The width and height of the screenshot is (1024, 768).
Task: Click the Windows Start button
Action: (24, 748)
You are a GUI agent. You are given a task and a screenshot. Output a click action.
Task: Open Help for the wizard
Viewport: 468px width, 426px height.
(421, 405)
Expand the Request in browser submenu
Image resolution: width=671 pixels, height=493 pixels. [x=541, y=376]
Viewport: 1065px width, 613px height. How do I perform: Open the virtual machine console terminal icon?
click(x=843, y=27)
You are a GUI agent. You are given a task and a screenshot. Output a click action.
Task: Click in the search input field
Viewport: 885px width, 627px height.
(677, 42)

==

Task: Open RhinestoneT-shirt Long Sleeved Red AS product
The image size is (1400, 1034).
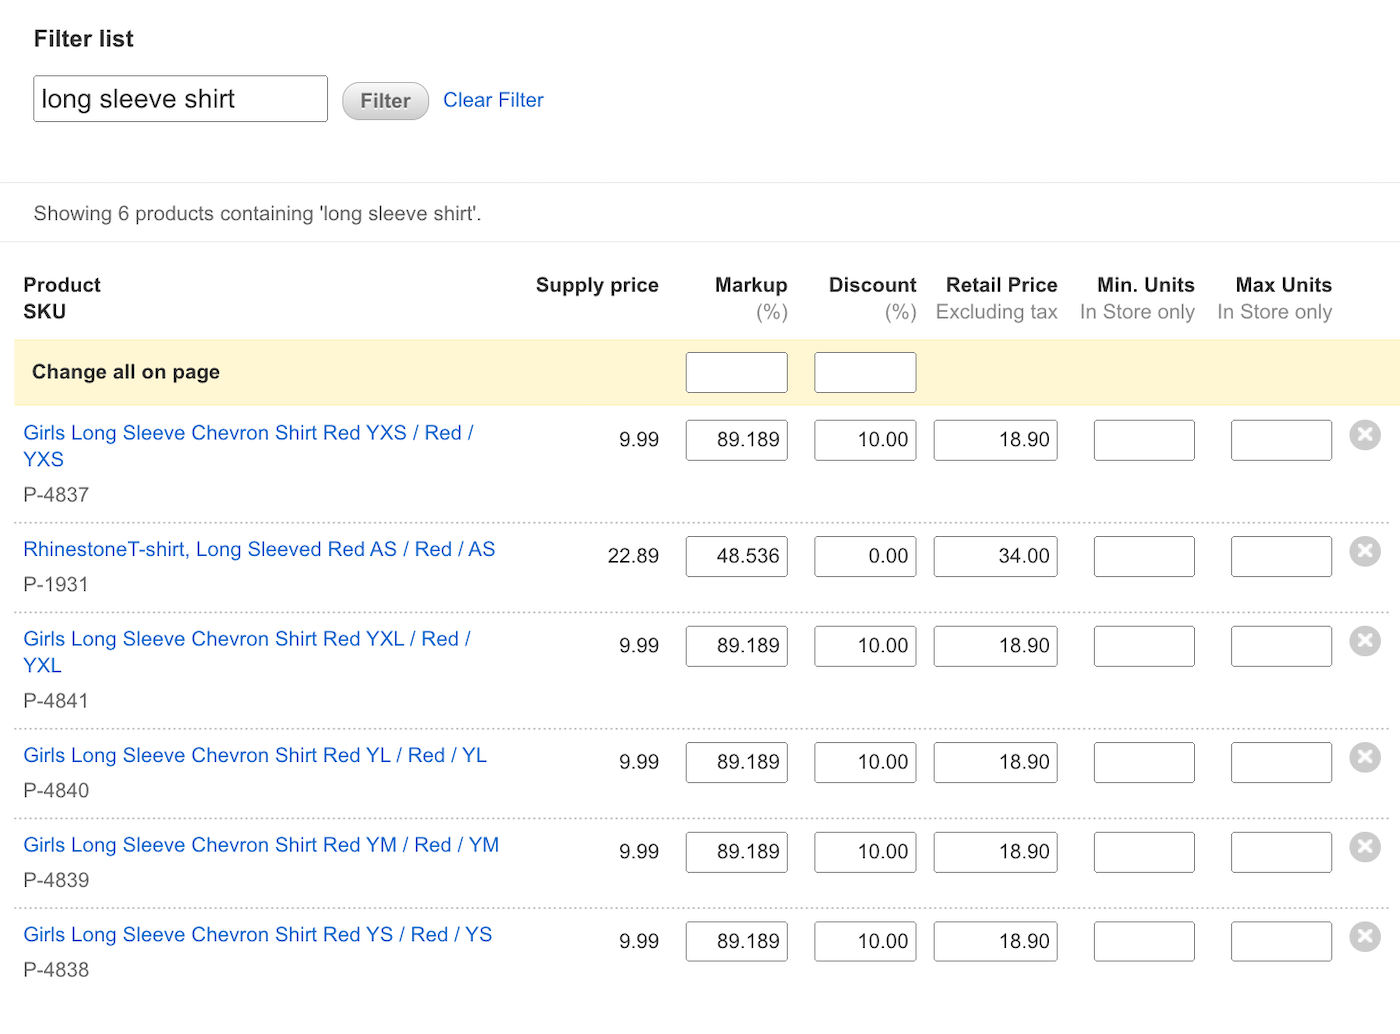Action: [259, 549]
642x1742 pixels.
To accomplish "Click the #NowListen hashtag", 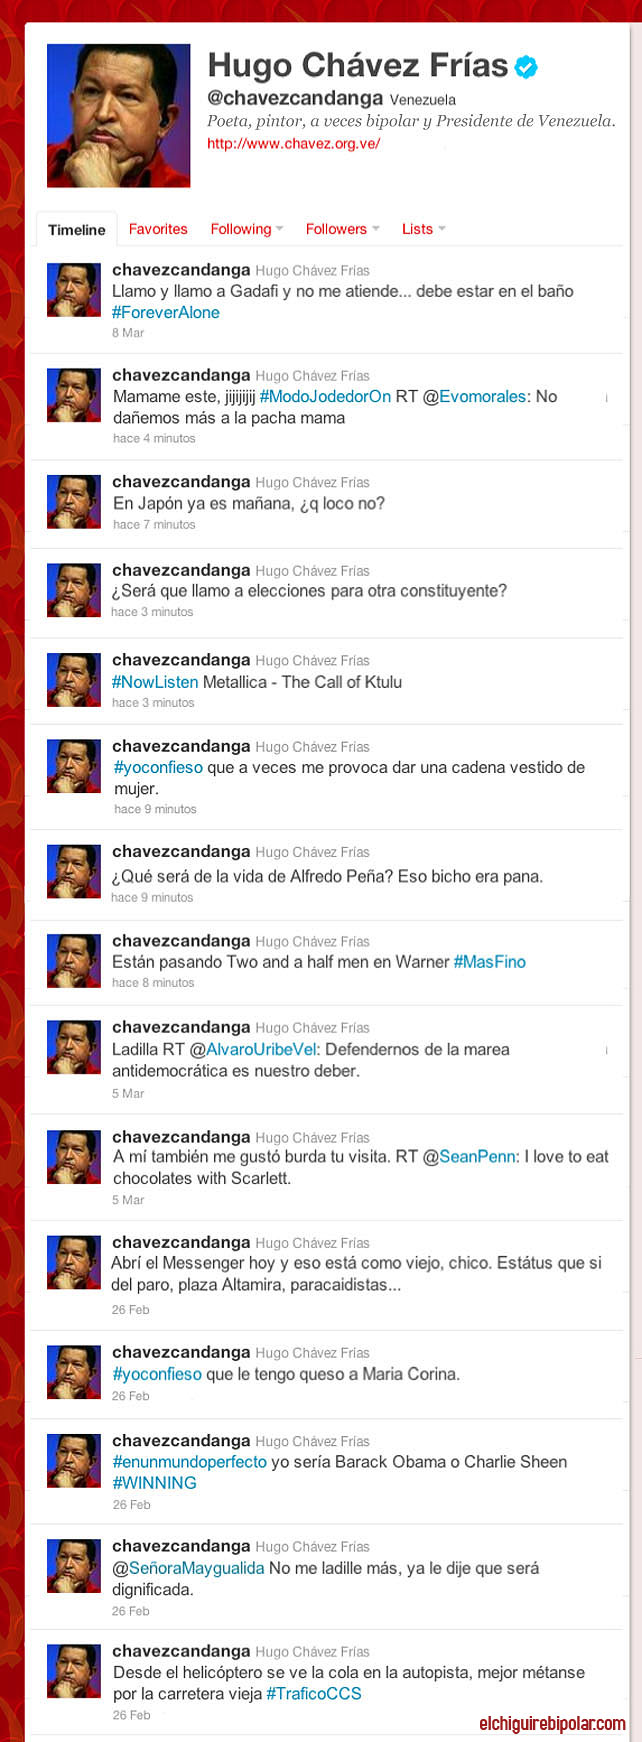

## EXERCISE DIRECTIONS
Write out exactly the lines that fall from the line with "Expand the Request in browser submenu" to the line with "Task: Click in the search input field" in the records above, keeping both ends.

## RESULT OF THIS EXERCISE
Expand the Request in browser submenu
Image resolution: width=671 pixels, height=493 pixels. [x=541, y=376]
Viewport: 1065px width, 613px height. How do I perform: Open the virtual machine console terminal icon?
click(x=843, y=27)
You are a GUI agent. You are given a task and a screenshot. Output a click action.
Task: Click in the search input field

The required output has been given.